FIG 9 — MR angiograms obtained from the IVD method depicted nearly all of the graded arterial segments as having high visibility in all subjects. Visibility of 109 arterial vessel segments in the 10 subjects was graded on a five-point scale. Color maps show the frequency of each score (maximum possible was 10, corresponding to the number of subjects) for all 109 arterial segments in the angiographic phase of the IVD scan (left column) and in the dedicated MRA scan (right column) for reader 1 (top row) and reader 2 (bottom row).

Both readers graded fat-water separation quality of all IVD images as excellent or good. Only minor fat-water swaps were visible outside the liver at the edges of the FOV.

Discussion

In this work, we described the development and evaluation of a dynamic IVD undersampled Cartesian acquisition strategy. This method was successfully used to acquire and reconstruct multiple contrast-enhanced T1-weighted images of the abdomen with high spatial and temporal resolution. The acquisition was done during the intravenous injection of GBCA in a single breath-hold. The images were used to visualize 21 FNH, 3 cavernous hemangiomas, and 109 arterial segments in a group of 10 subjects. Further, the arterial phase image of the IVD acquisition demonstrated very similar performance to the dedicated MRA demonstrating the feasibility of avoiding the need for an additional MRA and contrast injection.

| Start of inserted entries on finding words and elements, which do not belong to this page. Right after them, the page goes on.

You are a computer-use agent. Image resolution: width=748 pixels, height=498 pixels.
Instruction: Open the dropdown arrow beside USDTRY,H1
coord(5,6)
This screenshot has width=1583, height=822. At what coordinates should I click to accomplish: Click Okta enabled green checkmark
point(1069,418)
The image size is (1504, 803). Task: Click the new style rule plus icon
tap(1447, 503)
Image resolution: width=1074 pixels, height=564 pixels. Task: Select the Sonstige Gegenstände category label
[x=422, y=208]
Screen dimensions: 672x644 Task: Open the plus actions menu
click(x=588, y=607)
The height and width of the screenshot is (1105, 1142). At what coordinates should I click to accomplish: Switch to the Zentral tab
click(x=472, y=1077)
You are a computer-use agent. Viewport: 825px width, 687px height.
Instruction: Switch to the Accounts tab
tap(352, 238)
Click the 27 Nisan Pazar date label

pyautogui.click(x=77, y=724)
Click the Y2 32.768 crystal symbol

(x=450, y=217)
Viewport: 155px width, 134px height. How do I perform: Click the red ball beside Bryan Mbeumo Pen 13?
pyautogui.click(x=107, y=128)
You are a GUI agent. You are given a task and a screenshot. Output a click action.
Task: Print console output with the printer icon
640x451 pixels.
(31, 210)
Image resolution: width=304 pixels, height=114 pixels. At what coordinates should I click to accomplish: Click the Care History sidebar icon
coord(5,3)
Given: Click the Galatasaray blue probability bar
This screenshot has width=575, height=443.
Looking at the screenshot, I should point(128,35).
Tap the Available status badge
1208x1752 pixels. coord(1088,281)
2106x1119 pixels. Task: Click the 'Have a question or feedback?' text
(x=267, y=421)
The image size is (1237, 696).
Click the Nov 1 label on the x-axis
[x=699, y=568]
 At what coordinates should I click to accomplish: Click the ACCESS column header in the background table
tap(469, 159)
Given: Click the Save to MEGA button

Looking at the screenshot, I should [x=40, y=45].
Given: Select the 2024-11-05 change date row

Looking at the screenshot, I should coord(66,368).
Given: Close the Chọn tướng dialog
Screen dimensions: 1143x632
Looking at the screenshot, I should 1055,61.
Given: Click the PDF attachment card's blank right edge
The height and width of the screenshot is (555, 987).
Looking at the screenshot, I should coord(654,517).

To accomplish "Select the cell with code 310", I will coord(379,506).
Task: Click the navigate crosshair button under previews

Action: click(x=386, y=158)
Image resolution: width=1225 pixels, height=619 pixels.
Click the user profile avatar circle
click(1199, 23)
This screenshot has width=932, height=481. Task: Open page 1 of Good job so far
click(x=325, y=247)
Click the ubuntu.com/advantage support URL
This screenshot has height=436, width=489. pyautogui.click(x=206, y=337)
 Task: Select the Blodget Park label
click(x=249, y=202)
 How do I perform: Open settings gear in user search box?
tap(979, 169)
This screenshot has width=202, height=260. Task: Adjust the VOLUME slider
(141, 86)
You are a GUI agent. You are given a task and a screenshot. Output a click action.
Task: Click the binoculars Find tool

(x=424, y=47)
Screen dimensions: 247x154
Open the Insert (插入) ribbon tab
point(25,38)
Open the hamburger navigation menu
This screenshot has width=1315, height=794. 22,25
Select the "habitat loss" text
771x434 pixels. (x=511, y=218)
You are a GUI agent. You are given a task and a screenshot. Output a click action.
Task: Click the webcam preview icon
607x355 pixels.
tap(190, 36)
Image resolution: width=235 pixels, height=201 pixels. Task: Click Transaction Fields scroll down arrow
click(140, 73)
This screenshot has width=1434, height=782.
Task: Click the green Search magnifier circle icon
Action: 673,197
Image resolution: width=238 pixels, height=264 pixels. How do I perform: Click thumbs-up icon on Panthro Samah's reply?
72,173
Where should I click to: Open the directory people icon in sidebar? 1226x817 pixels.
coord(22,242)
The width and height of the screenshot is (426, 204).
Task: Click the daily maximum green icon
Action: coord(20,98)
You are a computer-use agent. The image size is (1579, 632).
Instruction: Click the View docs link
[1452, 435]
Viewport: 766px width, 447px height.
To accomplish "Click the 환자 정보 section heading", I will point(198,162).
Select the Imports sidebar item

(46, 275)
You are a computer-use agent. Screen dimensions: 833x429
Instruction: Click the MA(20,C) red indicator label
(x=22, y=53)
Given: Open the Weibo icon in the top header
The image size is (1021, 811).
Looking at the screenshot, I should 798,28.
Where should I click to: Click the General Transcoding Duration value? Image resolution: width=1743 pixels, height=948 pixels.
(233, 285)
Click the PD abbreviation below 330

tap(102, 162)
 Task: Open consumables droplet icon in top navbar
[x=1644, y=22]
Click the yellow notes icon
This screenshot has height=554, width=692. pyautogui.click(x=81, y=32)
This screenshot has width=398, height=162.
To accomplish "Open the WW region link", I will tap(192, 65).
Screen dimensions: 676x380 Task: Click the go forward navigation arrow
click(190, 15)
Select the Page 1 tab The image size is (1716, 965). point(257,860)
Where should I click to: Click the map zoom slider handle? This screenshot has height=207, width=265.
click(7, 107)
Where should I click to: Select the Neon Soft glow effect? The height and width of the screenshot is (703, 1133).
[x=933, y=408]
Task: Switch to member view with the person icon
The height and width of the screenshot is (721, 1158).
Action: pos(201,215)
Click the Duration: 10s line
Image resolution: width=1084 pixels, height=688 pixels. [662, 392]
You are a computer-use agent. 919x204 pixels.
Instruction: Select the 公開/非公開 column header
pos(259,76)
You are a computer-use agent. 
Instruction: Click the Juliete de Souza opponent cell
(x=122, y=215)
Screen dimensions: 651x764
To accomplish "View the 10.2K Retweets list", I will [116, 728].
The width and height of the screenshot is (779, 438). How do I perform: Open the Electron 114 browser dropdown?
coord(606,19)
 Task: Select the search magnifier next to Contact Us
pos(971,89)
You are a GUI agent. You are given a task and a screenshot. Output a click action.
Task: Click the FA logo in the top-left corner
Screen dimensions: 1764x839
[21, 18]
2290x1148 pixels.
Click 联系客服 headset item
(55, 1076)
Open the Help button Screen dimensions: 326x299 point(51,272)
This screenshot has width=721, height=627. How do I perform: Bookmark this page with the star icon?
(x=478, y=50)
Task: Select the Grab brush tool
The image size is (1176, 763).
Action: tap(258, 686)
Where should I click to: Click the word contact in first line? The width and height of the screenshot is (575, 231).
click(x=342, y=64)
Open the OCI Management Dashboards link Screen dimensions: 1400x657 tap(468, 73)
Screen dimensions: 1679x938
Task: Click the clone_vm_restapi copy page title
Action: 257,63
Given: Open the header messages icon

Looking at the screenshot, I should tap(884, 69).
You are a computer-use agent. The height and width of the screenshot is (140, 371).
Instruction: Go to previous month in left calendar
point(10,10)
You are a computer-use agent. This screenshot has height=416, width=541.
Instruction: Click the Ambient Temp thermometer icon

Saranathan et al. (13) recently introduced an undersampled Cartesian sampling approach for liver imaging (DISCO). The DISCO method combined parallel imaging with a view-sharing strategy based on an elliptical centric subsampling of the k-space periphery, alternating with the central region of k-space. Further, acquisition of central k-space lines were repeated for each time-frame. There are important differences between the DISCO approach and our approach. In our work, we used a different sampling strategy (IVD) and k-space ordering (edge-center-edge) and also employed a new stratgey for acquiring parallel imaging ACS lines (first time-frame only). Time saved by avoiding repeated acquisition of ACS lines can be used to enhance the temporal resolution by about 25% or alternatively increase spatial resolution or S/I coverage (26 cm in our method). Further, we have validated that the arterial phase of the IVD method is equivalent to abdominal MRA for visualization of abdominal arterial segments. We also employed a real-time triggering algorithm to ensure consistent timing of the bolus. Using a standard delay of 15 seconds between injection of the contrast agent and the start of image acquisition, the DISCO method was shown to capture an arterial phase in only 88% of cases (30). Although further clinical studies would be needed to demonstrate the performance of the proposed IVD method with regard to consistently capturing the late arterial phase, it would be reasonable to expect that real-time triggering would likely improve capture of the late arterial phase. A study by Agrawal et al. (31) showed that use of real-time triggering improves bolus timing when spiral dynamic acquisition is used.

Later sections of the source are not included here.